Sirolimus Treatment for Refractory PRCA
Primary Purpose
Pure Red Cell Aplasia
Status
Completed
Phase
Phase 4
Locations
China
Study Type
Interventional
Intervention
Sirolimus
Sponsored by
About this trial
This is an interventional treatment trial for Pure Red Cell Aplasia focused on measuring sirolimus, refractory pure red cell aplasia, prospective study
Eligibility Criteria
Inclusion Criteria:
- Refractory pure red cell aplasia.
- Excluding other diseases which might cause hematological abnormalities.
- No response or intolerant to first and second line therapies.
- 18-80 years old.
- All subjects must: agree not to donate blood or be counseled about pregnancy precautions and risks of fetal exposure.
- Written informed consent.
Exclusion Criteria:
- NOT refractory pure red cell anemia.
- Response and well tolerate to first or second line therapy.

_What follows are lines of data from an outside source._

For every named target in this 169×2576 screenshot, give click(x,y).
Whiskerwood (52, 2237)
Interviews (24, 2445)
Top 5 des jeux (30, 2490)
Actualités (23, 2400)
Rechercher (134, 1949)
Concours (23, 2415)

- Patients who are under 18-year-old or over 80-year-old.
- Pregnant or lactating.
- Patients unwilling to or unable to comply with the protocol.
Sites / Locations
- Peking Union Medical College Hospital
Arms of the Study
Arm 1
Arm Type
Experimental
Arm Label
efficiency of sirolimus on PRCA
Arm Description
A prospective research of the sirolimus efficiency on refractory PRCA patients On refractory PRCA patients, sirolimus was tried. Dosage: 2mg QD for the first day, then 1 mg QD. Medication time should last at least 6 months.
Outcomes
Primary Outcome Measures
Hemoglobin level
Hemoglobin level in g/L
Secondary Outcome Measures
Hemoglobin level
Hemoglobin level in g/L
Full Information
1. Study Identification
Unique Protocol Identification Number
NCT03364764
Brief Title
Sirolimus Treatment for Refractory PRCA
Official Title
Sirolimus Treatment for Refractory Pure Red Cell Aplasia, a Prospective Study
Study Type
Interventional
2. Study Status
Record Verification Date
June 2020
Overall Recruitment Status
Completed
Study Start Date
February 1, 2018 (Actual)
Primary Completion Date
February 1, 2019 (Actual)
Study Completion Date
May 1, 2021 (Actual)
3. Sponsor/Collaborators
Responsible Party, by Official Title
Sponsor-Investigator
Name of the Sponsor
Bing Han
4. Oversight
Studies a U.S. FDA-regulated Drug Product
No
Studies a U.S. FDA-regulated Device Product
No
Data Monitoring Committee
No
5. Study Description
Brief Summary
Pure red cell aplasia (PRCA) is a kind of anemia characterized by severe reticulocytopenia and obvious bone marrow erythroblastic cells decreased. Cyclosporine and /or steroids are the first line therapy but some patients were refractory or intolerance to the treatment. The effects of the second line therapy are also not satisfactory and sometimes not available. The investigators aim to explore the efficacy and side-effect of sirolimus for refractory PRCA.
Detailed Description
Pure red cell aplasia (PRCA) is a rare normocytic normochromic anemia with reticulocytopenia, characterized by a reduction of erythroid precursors from the bone marrow, could be divided into congenital and acquired PRCA according to pathogenesis. Congenital PRCA, also known as Diamond-Blackfan syndrome, has been associated with pathogenic variant in GATA1 and TSR2 and gene encode ribosomal proteins. Acquired PRCA can be a primary disease which is usually mediated by immunology, or secondary to other diseases, such as lymphoproliferative diseases, autoimmune diseases, thymoma, infection, or drugs. The first line therapy of acquired PRCA is Cyclosporine A and steroids, the second line therapy are anti-CD20, ATG, immunosuppressive drugs like cyclophosphamide, bone marrow transplantation. Unfortunately, some patients did not response or tolerate the above treatments.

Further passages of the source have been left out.